New sprint country team makes strides for track athletes in the offseason

Hannah Sellers

In a season reigned by five kilometer races and long distance runners, a new group has stepped onto the track and asserted their place in fall sports. Upon its arrival, Redwood welcomes the first “sprint country” team. 

Cross country coach Nicole Graydon, popularly called “Coach G” by her runners, created the sprint country team as a subsection of cross country in order to give track and field athletes a structured opportunity to train in the offseason. To maximize her attention on the in-season cross country runners, Graydon hired Miller Rasmussen, a Class of 2021 Redwood graduate, to manage the sprint country team through its f

irst season. Just months ago, Rasmussen led Redwood’s track and field team to success as the senior team captain. Now, he gladly returns to Redwood’s Basham track, hoping to give back to the team that supported him throughout his four years at Redwood.

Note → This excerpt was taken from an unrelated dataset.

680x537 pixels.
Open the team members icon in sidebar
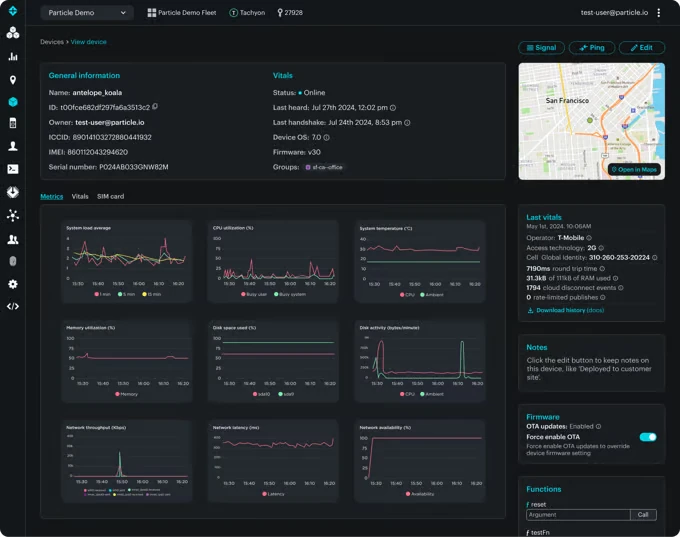click(x=13, y=239)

“It is really neat to have a different perspective on the team,” Rasmussen said. “Working with Coach G, seeing how dedicated she is in developing the team and helping me make this program a reality — it is an amazing thing to see the same team, but from the other side.” 

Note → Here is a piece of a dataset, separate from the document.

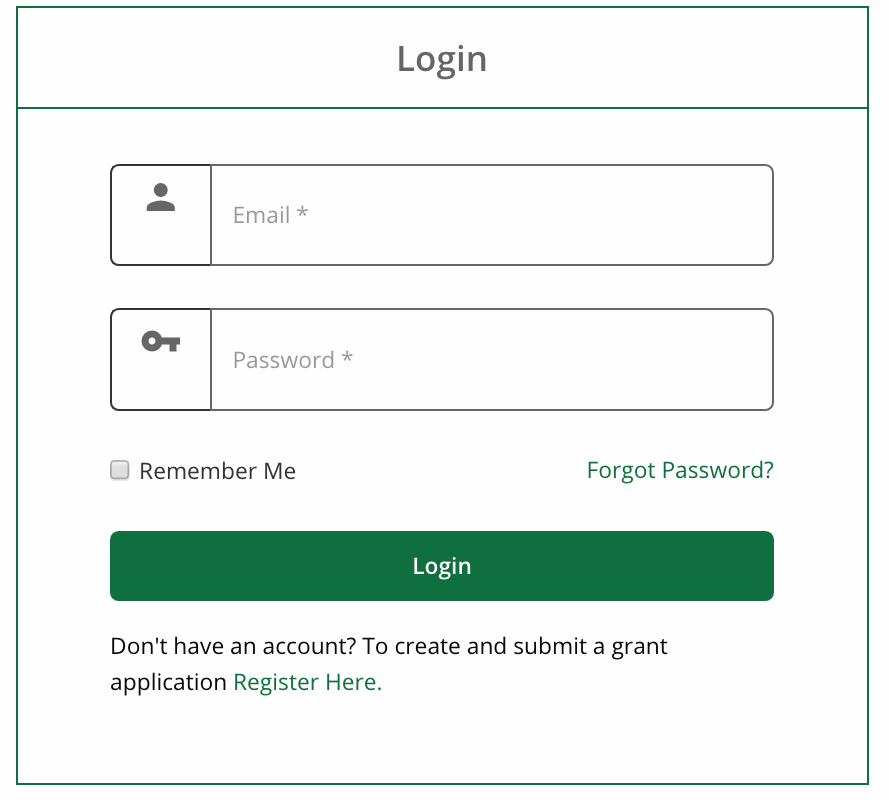Click the person icon beside Email field

[x=160, y=197]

Rasmussen first began running track during his time at Del Mar Middle School. As a freshman at Redwood, he joined the cross country team but quickly realized that his strength lay in short distance running. From there, he continued on as a four-year varsity track and field athlete specializing in the 100 and 200 meter dashes. 

“My favorite thing about track and field is the ability to go all out in the short sprints,” Rasmussen said. “All of the effort that you put into training is released within a 10 to 12 second period of power.”

Rasmussen hopes to see the sprinters build up stamina throughout the fall go onto win to the Marin California Athletic League (MCAL) championship in the spring. In the three-month sprint country season, Rasmussen is focusing on the needs of individual athletes and emphasizing strong technique and running form.

 “I’ve been asking a lot of the athletes what their personal goals are and then I get them started on the process of actually achieving them,” Rasmussen said. “I’d say this is equally important, if not more important than winning MCALs, because when you focus on personal improvement, the larger goal usually falls in place.” 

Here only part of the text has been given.